EARN News
Ineffectiveness of clauses restricting access to co-insurance in personal insurance
Granada, 2020-03-10
Recently, the Spanish Supreme Court declared in its ruling dated 14 November 2019 the clause in a personal insurance policy that seeks to charge to the insured amount the premiums received by other co-insurers to be ineffective. Rather than being restrictive, the ineffectiveness of the clause had to be pronounced because it radically undermines the rights of the insured party.
The clause included in the individual policy regulates the insurance as a complement to another that has been taken out by the same insured party, so that, according to its literal wording, it would operate as a supplement to that premium paid under the other contract, up to the limit of the maximum guarantee contracted.
If it was damage insurance, the clause would be a provision for a concurrent insurances situation similar to that set out in article 32 Insurance Contracts Law (cumulative insurance, referred to, for example, in rulings 783/2000, 22 July; 1068/2002, 14 November; 1136/2004, 23 November; 1379/2008, 3 January 2009; and 205/2010, 8 April). The purpose of this provision is that damage insurance guarantees full compensation for the damage that the insured party has actually suffered, but without producing an undue benefit for the insured party and unfair damage for the insurer. For this reason, judgement 244/2005, of 14 April, in a case of civil liability insurance in which two insurance policies on the same risk coexisted, albeit under a subsidiary regime, declared that the clause establishing the relationship between the two insurances for the purposes of compensation was a delimitation of the risk.
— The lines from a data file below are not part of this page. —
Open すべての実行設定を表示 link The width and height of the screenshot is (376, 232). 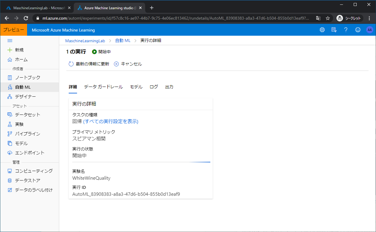tap(111, 121)
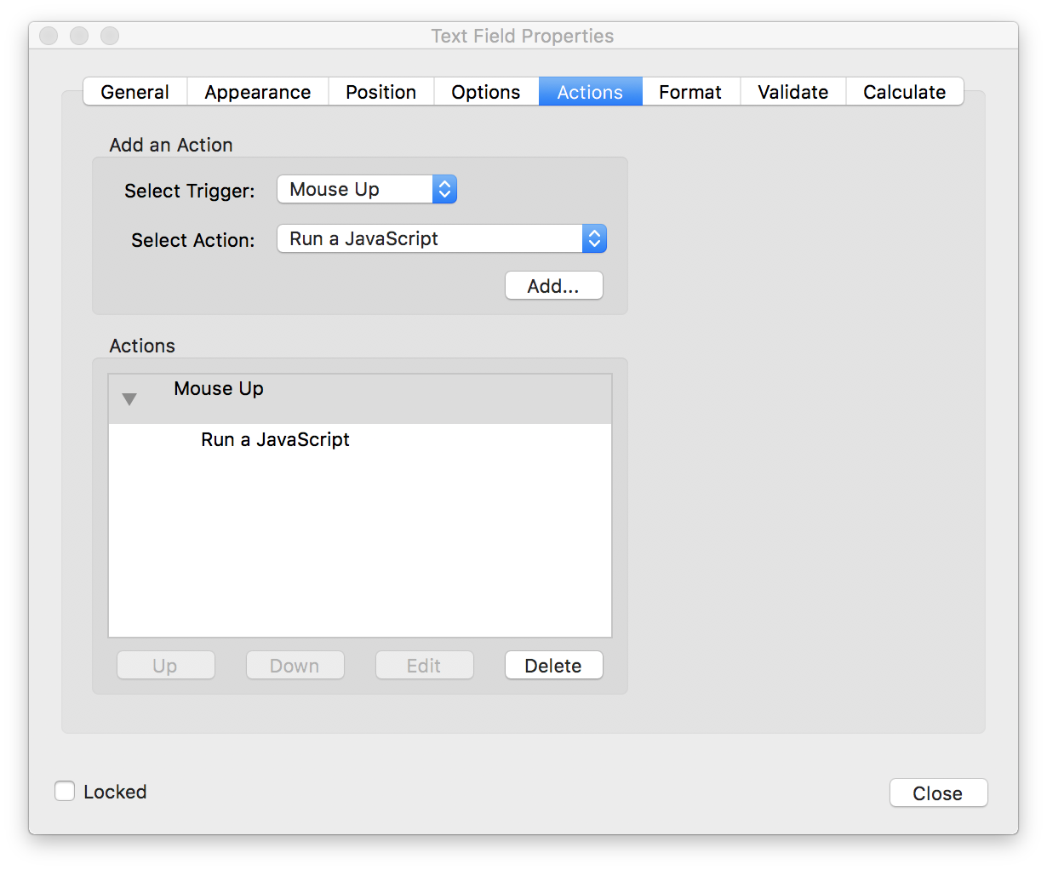Open the Options tab
This screenshot has height=870, width=1047.
[x=485, y=91]
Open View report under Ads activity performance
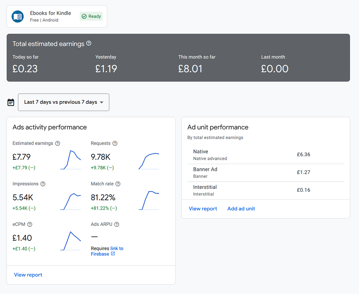 [28, 275]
The coexistence of insurance policies takes place in the field of personal insurance, where the provision of article 32 of the Insurance Contracts Law does not operate. In the following case, the policyholder had taken out two professional disability insurance policies – one individual and one collective – with the same company for the same risk (professional disability involving the definite loss of the pilot's license). This is a contractual option aimed at covering as much as possible in the event of an extremely serious contingency, such as the loss of professional activity (as would be the case, for example, if several life insurance policies were taken out for the same risk, the death of the insured). In personal insurance, the principle of effective compensation, typical of damage insurance, does not operate, so that the benefits insured in personal insurance policies can be accumulated among them without proportional distribution.
Since in personal insurance there is no legal provision similar to that of Article 32 of the Insurance Contracts Law, a contractual clause that prevents the insured party from receiving all the sums insured, establishing a system of compensation between the different policies, cannot be considered to delimit the risk, but rather the rights of the insured are only limited in relation to what is contained within the contract, which means that, in personal insurance, the insured party can demand full compliance with each individual contract.